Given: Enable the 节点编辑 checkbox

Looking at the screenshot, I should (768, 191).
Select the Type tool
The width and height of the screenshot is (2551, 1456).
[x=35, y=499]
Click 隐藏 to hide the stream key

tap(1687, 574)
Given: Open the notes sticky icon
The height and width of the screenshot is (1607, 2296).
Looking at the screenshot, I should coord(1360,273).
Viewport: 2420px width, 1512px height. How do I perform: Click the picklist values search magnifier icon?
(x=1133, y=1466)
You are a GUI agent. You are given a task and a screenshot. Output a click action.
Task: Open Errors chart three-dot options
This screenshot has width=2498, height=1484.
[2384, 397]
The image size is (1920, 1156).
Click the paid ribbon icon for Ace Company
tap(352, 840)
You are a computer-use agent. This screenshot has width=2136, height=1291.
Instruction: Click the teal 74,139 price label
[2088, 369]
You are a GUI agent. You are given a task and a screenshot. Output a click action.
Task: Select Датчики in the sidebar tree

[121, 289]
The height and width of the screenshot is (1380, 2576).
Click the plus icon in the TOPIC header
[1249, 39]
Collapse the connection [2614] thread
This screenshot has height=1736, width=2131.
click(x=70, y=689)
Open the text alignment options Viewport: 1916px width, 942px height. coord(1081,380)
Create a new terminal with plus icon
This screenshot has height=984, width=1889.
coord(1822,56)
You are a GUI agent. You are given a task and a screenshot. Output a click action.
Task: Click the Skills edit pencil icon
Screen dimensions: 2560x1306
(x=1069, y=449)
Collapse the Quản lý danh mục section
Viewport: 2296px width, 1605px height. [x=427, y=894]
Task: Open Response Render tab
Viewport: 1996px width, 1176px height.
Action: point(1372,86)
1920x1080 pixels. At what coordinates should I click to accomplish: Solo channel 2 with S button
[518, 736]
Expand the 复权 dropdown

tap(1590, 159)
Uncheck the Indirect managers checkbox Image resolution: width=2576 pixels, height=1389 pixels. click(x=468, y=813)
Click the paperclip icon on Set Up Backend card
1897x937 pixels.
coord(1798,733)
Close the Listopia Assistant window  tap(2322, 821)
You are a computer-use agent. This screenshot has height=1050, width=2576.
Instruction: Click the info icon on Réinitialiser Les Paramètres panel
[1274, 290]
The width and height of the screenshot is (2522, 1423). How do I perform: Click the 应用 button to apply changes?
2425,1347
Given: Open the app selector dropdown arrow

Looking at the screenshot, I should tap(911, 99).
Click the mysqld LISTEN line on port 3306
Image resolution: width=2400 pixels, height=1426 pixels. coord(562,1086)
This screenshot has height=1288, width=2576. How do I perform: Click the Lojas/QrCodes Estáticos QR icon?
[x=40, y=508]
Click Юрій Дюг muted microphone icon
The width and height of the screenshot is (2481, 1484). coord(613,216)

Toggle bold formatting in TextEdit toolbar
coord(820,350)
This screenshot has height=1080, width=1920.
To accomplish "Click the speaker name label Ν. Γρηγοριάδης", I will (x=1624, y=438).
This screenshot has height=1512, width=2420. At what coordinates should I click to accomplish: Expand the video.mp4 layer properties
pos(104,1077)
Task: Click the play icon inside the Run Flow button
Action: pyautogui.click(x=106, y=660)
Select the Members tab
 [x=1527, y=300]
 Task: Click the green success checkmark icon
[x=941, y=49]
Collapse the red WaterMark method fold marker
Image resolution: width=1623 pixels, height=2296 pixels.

::::::

● WHAT IS BEING ASKED
If a line of the data contains "computer", it counts; report the number of such lines and nothing else.

● ANSWER SECTION
2